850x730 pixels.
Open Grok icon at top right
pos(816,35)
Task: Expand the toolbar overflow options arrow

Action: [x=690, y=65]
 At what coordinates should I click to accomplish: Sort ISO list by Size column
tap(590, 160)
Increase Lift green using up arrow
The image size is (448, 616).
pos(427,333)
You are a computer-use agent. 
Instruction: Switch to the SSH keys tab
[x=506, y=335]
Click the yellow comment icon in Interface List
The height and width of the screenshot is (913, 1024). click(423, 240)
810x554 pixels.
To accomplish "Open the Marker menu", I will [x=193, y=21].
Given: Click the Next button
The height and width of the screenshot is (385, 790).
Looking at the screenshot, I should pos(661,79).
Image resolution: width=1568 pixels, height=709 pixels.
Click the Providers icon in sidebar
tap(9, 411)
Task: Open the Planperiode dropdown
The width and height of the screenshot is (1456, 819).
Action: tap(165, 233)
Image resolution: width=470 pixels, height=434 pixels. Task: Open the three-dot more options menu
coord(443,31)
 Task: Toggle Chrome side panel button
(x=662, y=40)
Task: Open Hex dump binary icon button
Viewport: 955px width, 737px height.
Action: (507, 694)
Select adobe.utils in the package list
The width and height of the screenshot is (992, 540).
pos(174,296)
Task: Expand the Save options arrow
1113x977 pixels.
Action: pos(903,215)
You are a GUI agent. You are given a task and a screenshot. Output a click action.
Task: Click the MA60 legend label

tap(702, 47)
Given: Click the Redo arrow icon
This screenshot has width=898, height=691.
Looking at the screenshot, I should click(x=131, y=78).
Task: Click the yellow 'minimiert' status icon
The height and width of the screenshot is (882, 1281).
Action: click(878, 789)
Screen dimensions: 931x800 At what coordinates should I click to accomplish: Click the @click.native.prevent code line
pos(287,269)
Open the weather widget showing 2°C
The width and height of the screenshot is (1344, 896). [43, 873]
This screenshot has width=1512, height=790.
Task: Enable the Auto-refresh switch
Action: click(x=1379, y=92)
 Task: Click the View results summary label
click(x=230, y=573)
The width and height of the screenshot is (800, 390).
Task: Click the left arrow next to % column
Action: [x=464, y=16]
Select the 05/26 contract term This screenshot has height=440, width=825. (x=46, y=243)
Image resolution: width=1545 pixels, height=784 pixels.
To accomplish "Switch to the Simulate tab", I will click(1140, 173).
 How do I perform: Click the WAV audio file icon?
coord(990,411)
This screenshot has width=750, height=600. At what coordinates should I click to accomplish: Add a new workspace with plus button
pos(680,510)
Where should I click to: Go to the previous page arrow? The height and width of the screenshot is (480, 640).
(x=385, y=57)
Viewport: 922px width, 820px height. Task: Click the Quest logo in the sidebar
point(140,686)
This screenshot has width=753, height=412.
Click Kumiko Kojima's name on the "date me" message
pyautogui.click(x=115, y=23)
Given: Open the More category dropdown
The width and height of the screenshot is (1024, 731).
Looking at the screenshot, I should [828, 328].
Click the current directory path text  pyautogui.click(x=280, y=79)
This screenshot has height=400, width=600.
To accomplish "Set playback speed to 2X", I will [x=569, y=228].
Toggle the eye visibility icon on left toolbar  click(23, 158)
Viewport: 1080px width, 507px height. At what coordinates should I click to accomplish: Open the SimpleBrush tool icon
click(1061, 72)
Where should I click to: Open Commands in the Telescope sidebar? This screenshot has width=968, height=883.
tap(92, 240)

——

#### REQUIRED TASK:
Change every "sidebar" in the listing above to "navigation pane", keeping all other text the same, and write out the full listing.

#### EXERCISE ANSWER:
850x730 pixels.
Open Grok icon at top right
pos(816,35)
Task: Expand the toolbar overflow options arrow

Action: [x=690, y=65]
 At what coordinates should I click to accomplish: Sort ISO list by Size column
tap(590, 160)
Increase Lift green using up arrow
The image size is (448, 616).
pos(427,333)
You are a computer-use agent. 
Instruction: Switch to the SSH keys tab
[x=506, y=335]
Click the yellow comment icon in Interface List
The height and width of the screenshot is (913, 1024). click(423, 240)
810x554 pixels.
To accomplish "Open the Marker menu", I will [x=193, y=21].
Given: Click the Next button
The height and width of the screenshot is (385, 790).
Looking at the screenshot, I should pos(661,79).
Image resolution: width=1568 pixels, height=709 pixels.
Click the Providers icon in navigation pane
tap(9, 411)
Task: Open the Planperiode dropdown
The width and height of the screenshot is (1456, 819).
Action: tap(165, 233)
Image resolution: width=470 pixels, height=434 pixels. Task: Open the three-dot more options menu
coord(443,31)
 Task: Toggle Chrome side panel button
(x=662, y=40)
Task: Open Hex dump binary icon button
Viewport: 955px width, 737px height.
Action: (507, 694)
Select adobe.utils in the package list
The width and height of the screenshot is (992, 540).
pos(174,296)
Task: Expand the Save options arrow
1113x977 pixels.
Action: pos(903,215)
You are a GUI agent. You are given a task and a screenshot. Output a click action.
Task: Click the MA60 legend label

tap(702, 47)
Given: Click the Redo arrow icon
This screenshot has width=898, height=691.
Looking at the screenshot, I should click(x=131, y=78).
Task: Click the yellow 'minimiert' status icon
The height and width of the screenshot is (882, 1281).
Action: click(878, 789)
Screen dimensions: 931x800 At what coordinates should I click to accomplish: Click the @click.native.prevent code line
pos(287,269)
Open the weather widget showing 2°C
The width and height of the screenshot is (1344, 896). [43, 873]
This screenshot has width=1512, height=790.
Task: Enable the Auto-refresh switch
Action: click(x=1379, y=92)
 Task: Click the View results summary label
click(x=230, y=573)
The width and height of the screenshot is (800, 390).
Task: Click the left arrow next to % column
Action: [x=464, y=16]
Select the 05/26 contract term This screenshot has height=440, width=825. (x=46, y=243)
Image resolution: width=1545 pixels, height=784 pixels.
To accomplish "Switch to the Simulate tab", I will click(1140, 173).
 How do I perform: Click the WAV audio file icon?
coord(990,411)
This screenshot has width=750, height=600. At what coordinates should I click to accomplish: Add a new workspace with plus button
pos(680,510)
Where should I click to: Go to the previous page arrow? The height and width of the screenshot is (480, 640).
(x=385, y=57)
Viewport: 922px width, 820px height. Task: Click the Quest logo in the navigation pane
point(140,686)
This screenshot has width=753, height=412.
Click Kumiko Kojima's name on the "date me" message
pyautogui.click(x=115, y=23)
Given: Open the More category dropdown
The width and height of the screenshot is (1024, 731).
Looking at the screenshot, I should [828, 328].
Click the current directory path text  pyautogui.click(x=280, y=79)
This screenshot has height=400, width=600.
To accomplish "Set playback speed to 2X", I will [x=569, y=228].
Toggle the eye visibility icon on left toolbar  click(23, 158)
Viewport: 1080px width, 507px height. At what coordinates should I click to accomplish: Open the SimpleBrush tool icon
click(1061, 72)
Where should I click to: Open Commands in the Telescope navigation pane? This screenshot has width=968, height=883.
tap(92, 240)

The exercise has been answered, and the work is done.